13. April 2014

Europa arbeitet an gemeinsamer Antwort an Putin

Brüssel (dpa) - Die EU-Kommission setzt sich auf Spitzenebene dafür ein, eine gemeinsame europäische Antwort auf Russlands Warnung vor möglichen Gasengpässen zu geben. Behördenchef Barroso schrieb dazu nach dpa-Informationen bereits am Freitag einen Brief an die EU-Staats- und Regierungschefs.

Kommissionspräsident Barroso
Die EU will sich von Kremlchef Putin nicht auseinanderdividieren lassen. Der drohende Gaskonflikt ist inzwischen Chefsache. Foto: Miguel A. Lopes
dpa

Der Warnbrief zur Gasversorgung von Russlands Präsident Wladimir Putin an 18 EU-Länder werfe wichtige Fragen für Europas Energiesicherheit auf. Die Kommission plädiere dafür, dass die EU-Außenminister bei ihrem Treffen am Montag in Luxemburg über den Streit sprechen.

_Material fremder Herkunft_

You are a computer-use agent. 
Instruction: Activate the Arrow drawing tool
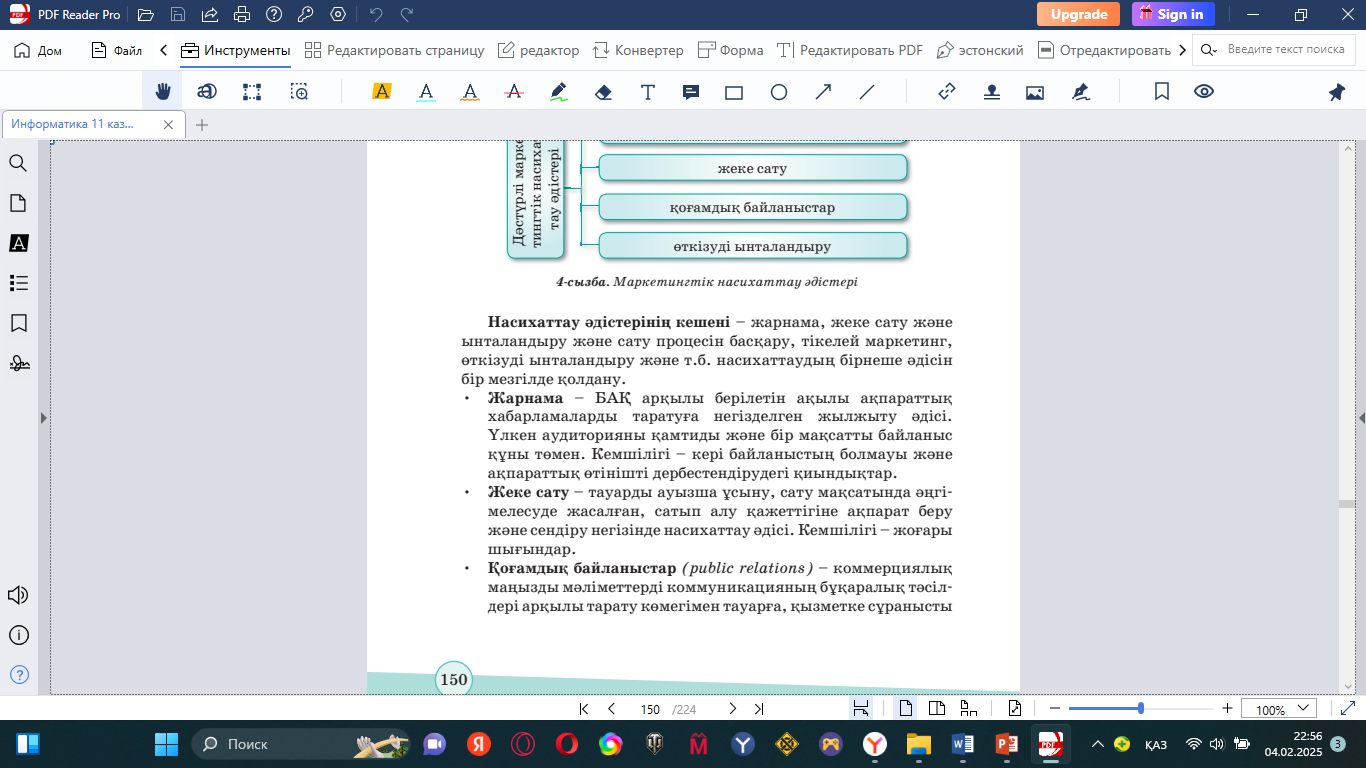pyautogui.click(x=823, y=92)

Es solle auch eine Telefonkonferenz von Energiekommissar Günther Oettinger mit den EU-Energieministern geben, hieß es. Die Behörde sei bereit, eine gemeinsame Haltung der EU-Staaten zu vermitteln, um Russland eine Antwort auf Putins Brief zu geben.

Die Ukraine ist bereits Hauptthema beim Treffen der Außenamtschefs. Sie wollen eine Zahlungsbilanzhilfe von einer Milliarde Euro für das pleitebedrohte Land billigen.

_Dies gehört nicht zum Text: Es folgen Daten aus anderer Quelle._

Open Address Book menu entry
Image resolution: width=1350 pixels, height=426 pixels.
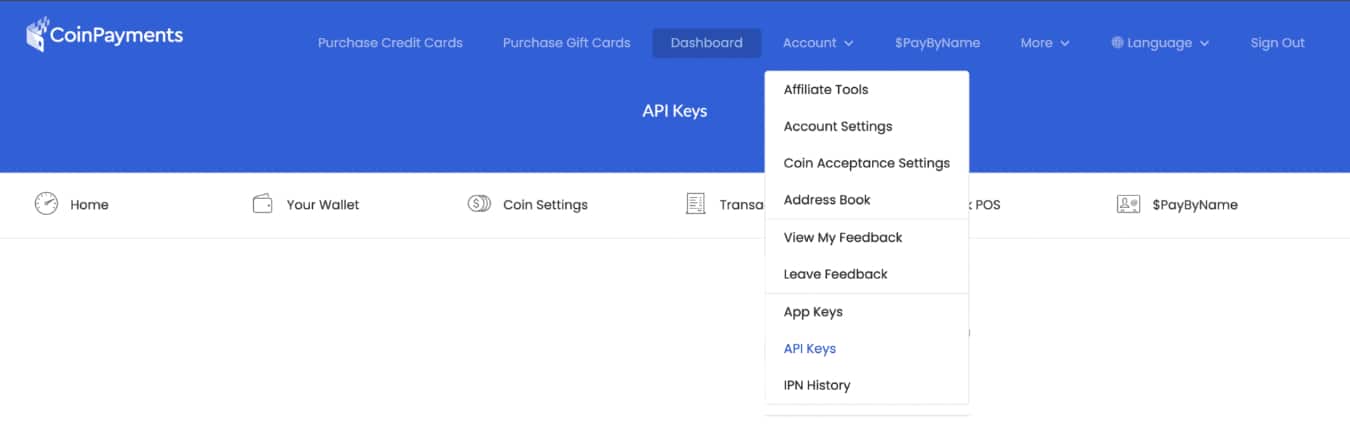click(827, 200)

Bundeskanzlerin Angela Merkel hatte dafür geworben, dass der drohende Gasstreit mit Russland beim internationalen Ukraine-Krisentreffen am Donnerstag in Genf zur Sprache kommt. Sie plädierte für eine einheitliche Haltung der Empfängerländer russischen Erdgases im Fall von Versorgungsproblemen. Die Außenminister Russlands, der USA und der Ukraine sowie die EU-Außenbeauftragten Catherine Ashton werden in der Schweiz über die Lage in der Ukraine beraten.

Putin droht damit, der Ukraine nur Gas gegen Vorkasse zu liefern - was Auswirkungen auf Europas Versorgung haben könnte. Die Ukraine ist das wichtigste Transitland für Gas aus Russland. Wegen unbezahlter Rechnungen hatte Russland der Ukraine 2009 das Gas zeitweilig abgedreht, was zu Engpässen auch in der EU führte.